‘Fiercely honest’ poet visits Tuesday

Visiting Writer Alicia OstrikerAmerican poet and scholar Alicia Ostriker is Butler’s next visiting writer. The woman once called “America’s most fiercely honest poet” by Joel Brouwer of Progressive will be giving a reading as part of the Visiting Writers Series October 8 at 7:30 p.m. in the Clowes Hall Krannert Room. Amongst an almost innumerable list of honors and awards, Ostriker is a two-time National Book Award finalist, a Guggenheim fellow, and her 2010 book of poetry The Book of Seventy won the National Jewish Book Award in poetry as well as the Paterson Award for Sustained Literary Achievement.

Ostriker’s poetry and nonfiction are most deeply entrenched in her Jewish roots and feminist leanings, but she is unafraid to tackle war, politics and environmental issues. Her fourth book The Mother-Child Papers juxtaposes the birth of her son during the Vietnam War with the Kent State shootings that happened only weeks later, and her recent poem published in Poets for Living Waters, “Gaia Regards Her Children,” opens with the line, “Ingratitude after all I have done for them ingratitude.”

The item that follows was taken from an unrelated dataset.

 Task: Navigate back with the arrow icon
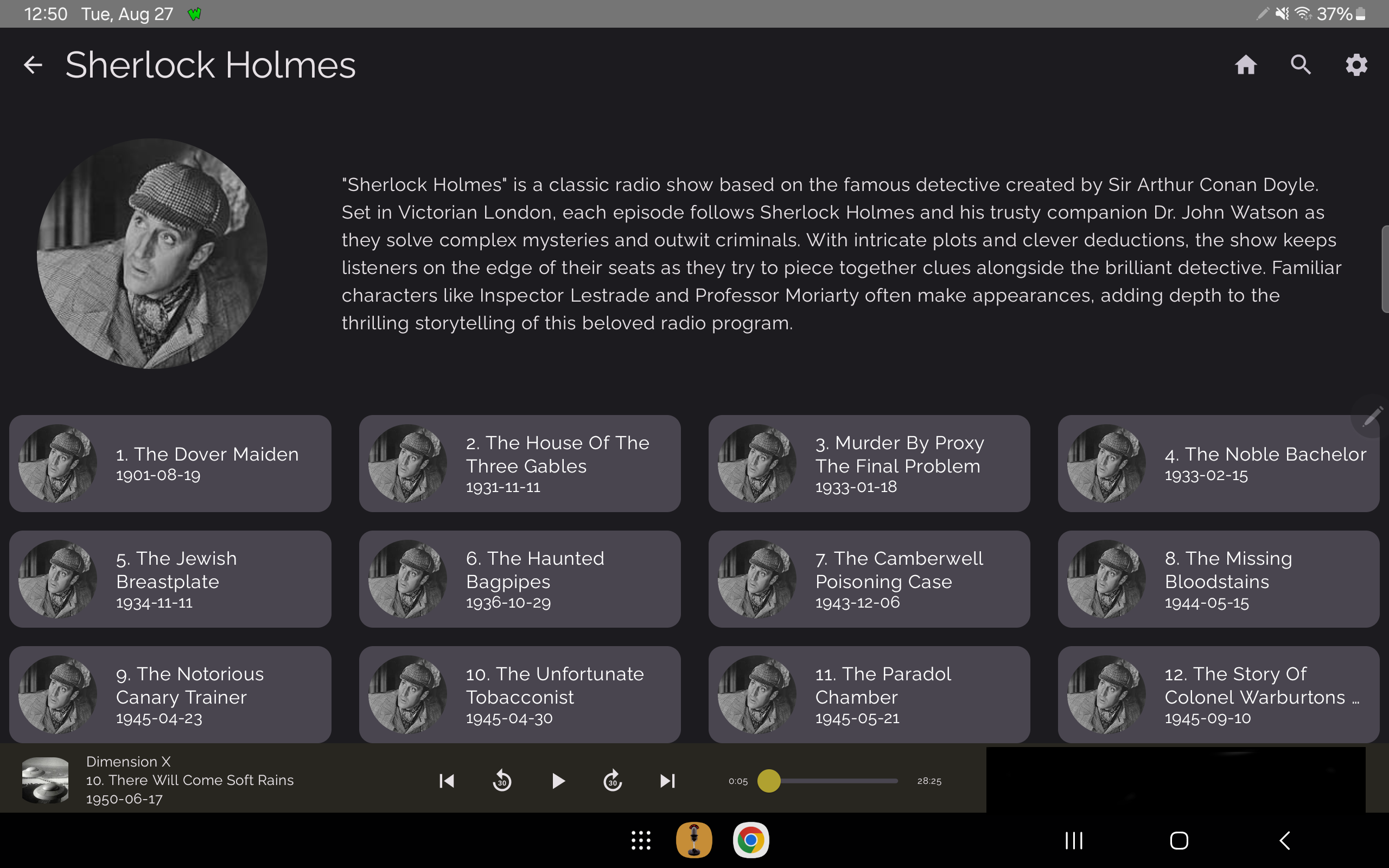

Despite her body of progressive, feminist, political work, I sort of like this poem of hers that is not even one of those things.  Armed with a set of images both particular and peculiar, “Beck and Benny in Far Rockaway” speaks more to nostalgia and the twentieth-century Jewish experience.

Near the Atlantic Ocean, past the last subway station,
Streaks of sand on the sidewalk,
Armies of ageing Jews soaking up sun
As if it were Talmud,
And the rickety white stairs
To an apartment like a frail body.

My uncle and aunt were both warty, like alligators.
They set a lunch on the oilcloth-covered table.
I felt peculiar about the smells.

The lunch seemed to go on all afternoon,
Anxious syllables floating over my head like fireflies.
Shayne maydel was me.
Eat, they said in English, eat.
So I ate, and finally reached the pastoral scene,
Bo Peep, pink roses, green leaves
At the dish bottom,
One of those sweet, impossible memories
Jews used to buy themselves in America.

The two of them beamed,
Gold-toothed, as if their exile were canceled.
You should eat and be healthy, they said.

There are so many lines and images in this poem I want to highlight, but the real gut-punch in this poem is Ostriker’s wonderful image of eating down to the bottom of a bowl, showing us the idyllic picture inscribed, and then reminding us how, in America, such idyll can be purchased, but not necessarily attained.

So come, I say in English, come. You should come see Alicia Ostriker and be healthy, October 8, 7:30 p.m. in the Krannert Room of Clowes Hall. Anxious syllables will float over your head like fireflies.